Count the lines in the listing that contain the word "menu" and reply with only that number.
◇ ◇ ◇
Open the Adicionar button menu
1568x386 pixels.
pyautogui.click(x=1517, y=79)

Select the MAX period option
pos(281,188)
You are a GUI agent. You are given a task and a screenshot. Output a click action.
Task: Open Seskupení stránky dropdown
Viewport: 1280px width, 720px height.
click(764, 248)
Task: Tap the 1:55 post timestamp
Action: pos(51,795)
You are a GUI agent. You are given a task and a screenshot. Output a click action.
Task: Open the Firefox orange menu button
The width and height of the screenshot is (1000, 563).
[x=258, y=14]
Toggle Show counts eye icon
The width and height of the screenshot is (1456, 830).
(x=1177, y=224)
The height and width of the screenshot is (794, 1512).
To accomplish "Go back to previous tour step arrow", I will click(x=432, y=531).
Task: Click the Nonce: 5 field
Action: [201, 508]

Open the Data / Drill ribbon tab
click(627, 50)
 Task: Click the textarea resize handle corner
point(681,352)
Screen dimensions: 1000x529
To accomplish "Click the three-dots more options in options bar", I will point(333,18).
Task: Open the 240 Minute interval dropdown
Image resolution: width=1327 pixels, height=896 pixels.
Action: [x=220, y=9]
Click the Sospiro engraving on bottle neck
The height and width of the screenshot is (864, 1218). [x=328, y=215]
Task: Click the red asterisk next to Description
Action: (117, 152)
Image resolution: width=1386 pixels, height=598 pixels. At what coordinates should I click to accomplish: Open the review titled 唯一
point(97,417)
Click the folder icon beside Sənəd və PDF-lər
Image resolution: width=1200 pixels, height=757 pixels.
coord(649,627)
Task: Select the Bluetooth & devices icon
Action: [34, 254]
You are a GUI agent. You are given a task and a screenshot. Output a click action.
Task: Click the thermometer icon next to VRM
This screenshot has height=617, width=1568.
◇ ◇ ◇
ANSWER TO THE EXERCISE
2